Members of a House-Senate committee charged with writing a measure to extend a payroll tax reduction and provide added unemployment benefits reached a tentative agreement Tuesday evening, with Republicans and Democrats claiming a degree of political victory in a fight with significant election-year implications.
One day after House Republican leaders said they would offer a bill to extend the $100 billion payroll tax rollback for millions of working Americans without requiring spending cuts to pay for it, the Congressional negotiators struck a broader deal that would also extend unemployment benefits and prevent a large cut in reimbursements to doctors who accept Medicare.
A vote on the measure would most likely happen by Friday, when Congress is set to recess for a week.
The agreement is not yet final, and could still fall apart, but officials on both sides of the aisle appeared confident overnight that the deal would come together and reach President Obama’s desk no later than the weekend.
Democrats proceeded under the assumption that, as was the case in December, the GOP’s posture would change as the deadline drew closer. That’s exactly what happened, with Republicans growing anxious as the prospect of a tax increase on 160 million Americans – one that the GOP would be blamed for – grew more serious.
As work on the final agreement wraps up, the debate now turns to which side made the most concessions, and whether the deal is any good.
On the latter, most economists seem to agree that a lapse in the payroll tax would have dealt the burgeoning economic recovery a swift blow at an inopportune time. The same is true of extended unemployment benefits. To that extent, this agreement, if approved, will bring a sigh of relief to many concerned about 2012 economic growth.
On the former, both parties had to accept some compromises, but it was Republicans who’d already surrendered on the most contentious point: GOP leaders agreed on Monday to accept the payroll tax break without paying for it. Once this component was in place, the larger deal was much easier to strike.

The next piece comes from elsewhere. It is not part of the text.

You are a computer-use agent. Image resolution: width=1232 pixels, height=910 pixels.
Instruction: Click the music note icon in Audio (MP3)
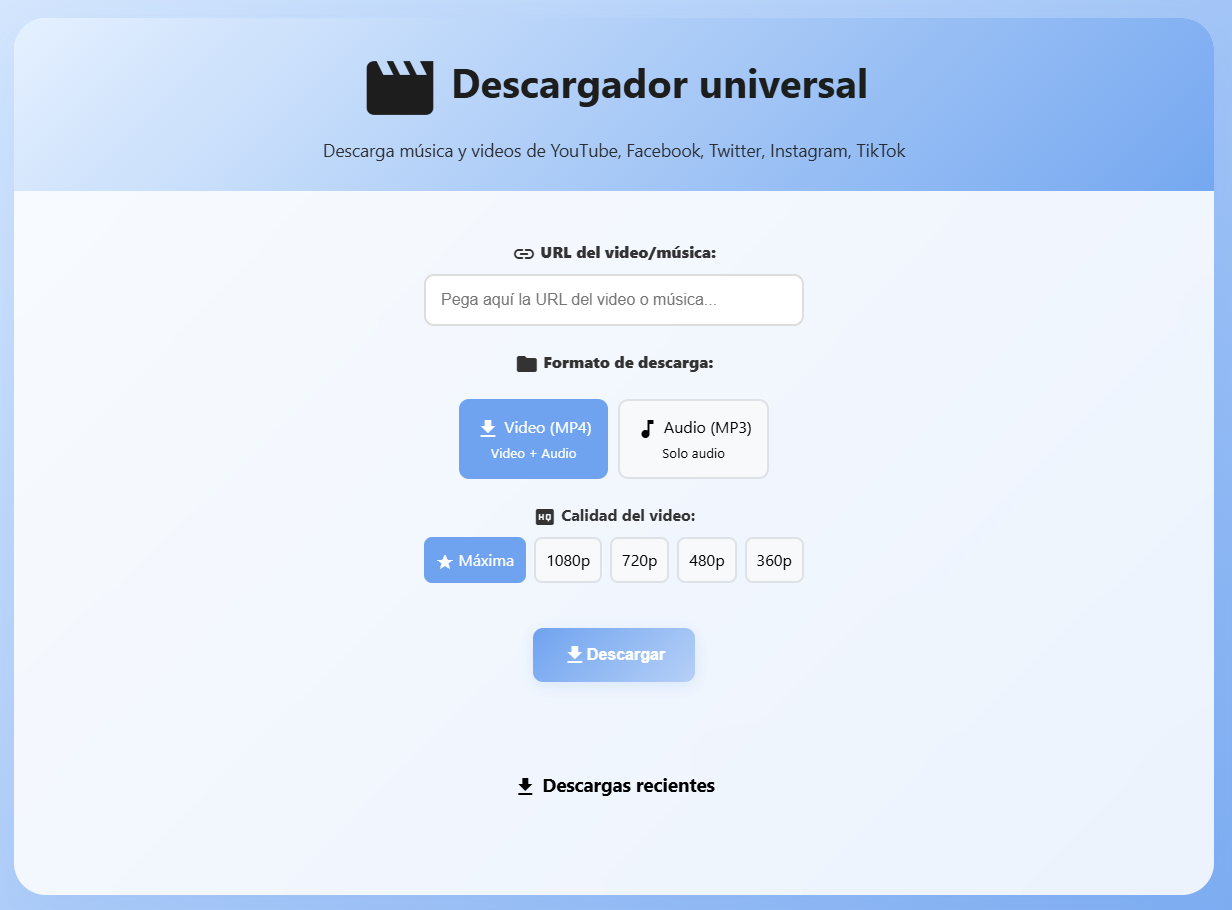tap(648, 427)
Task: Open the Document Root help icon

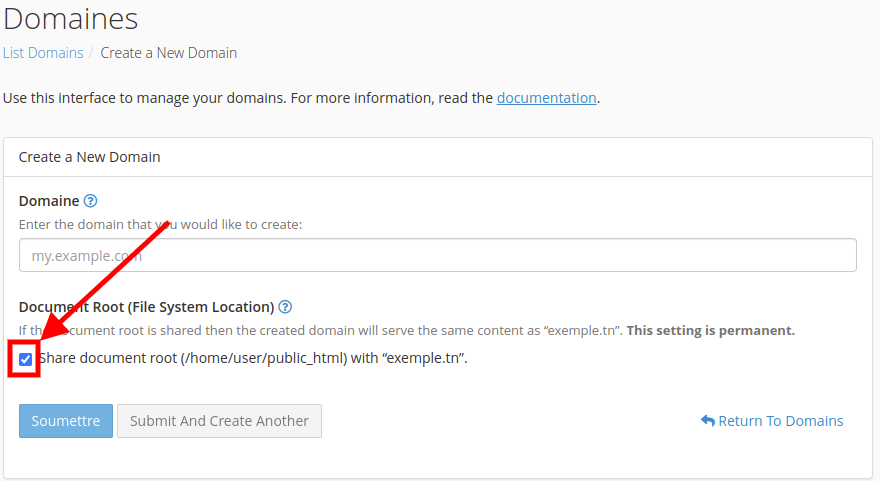Action: tap(285, 307)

For their part, Dems abandoned the goal of a surtax on millionaires and billionaires, and accepted alternate financing to pay for jobless aid and the Medicare “doc fix,” related to physician reimbursements. Unemployment benefits will be paid for through changes to federal pensions, while the Medicare portion will be paid for through cuts the White House had already proposed.
Republicans, meanwhile, wanted new education requirements and drug testing for beneficiaries, and both measures were scuttled. They also fought against the payroll cut itself, and gave in on this altogether.

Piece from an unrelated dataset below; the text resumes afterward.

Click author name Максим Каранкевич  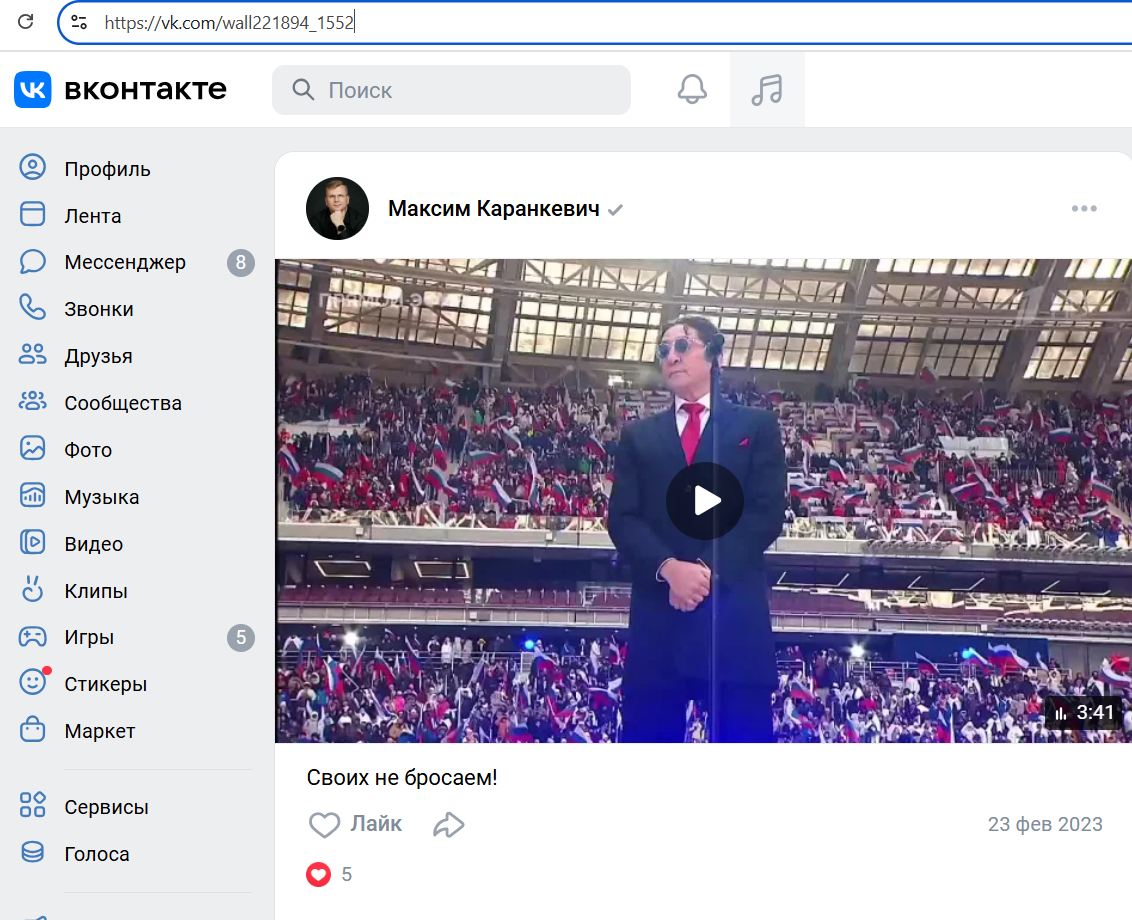click(493, 209)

One area to keep an eye on is the UI provisions. GOP officials fought to reduce the maximum eligibility from 99 weeks to 59 weeks, and Democrats countered with 93 weeks. This deal sets the new number at 73, though there will apparently be “tiers” affecting states with the most severe jobs crises.
Another procedural element to watch is how the deal advances: if it can be approved through the conference committee, the opportunity for amendments disappears and the process will move much quicker.
Overall, it’s an agreement that will likely be approved with significant Democratic support, which will be necessary since a large number of rank-and-file Republicans will see the deal as not nearly right wing enough.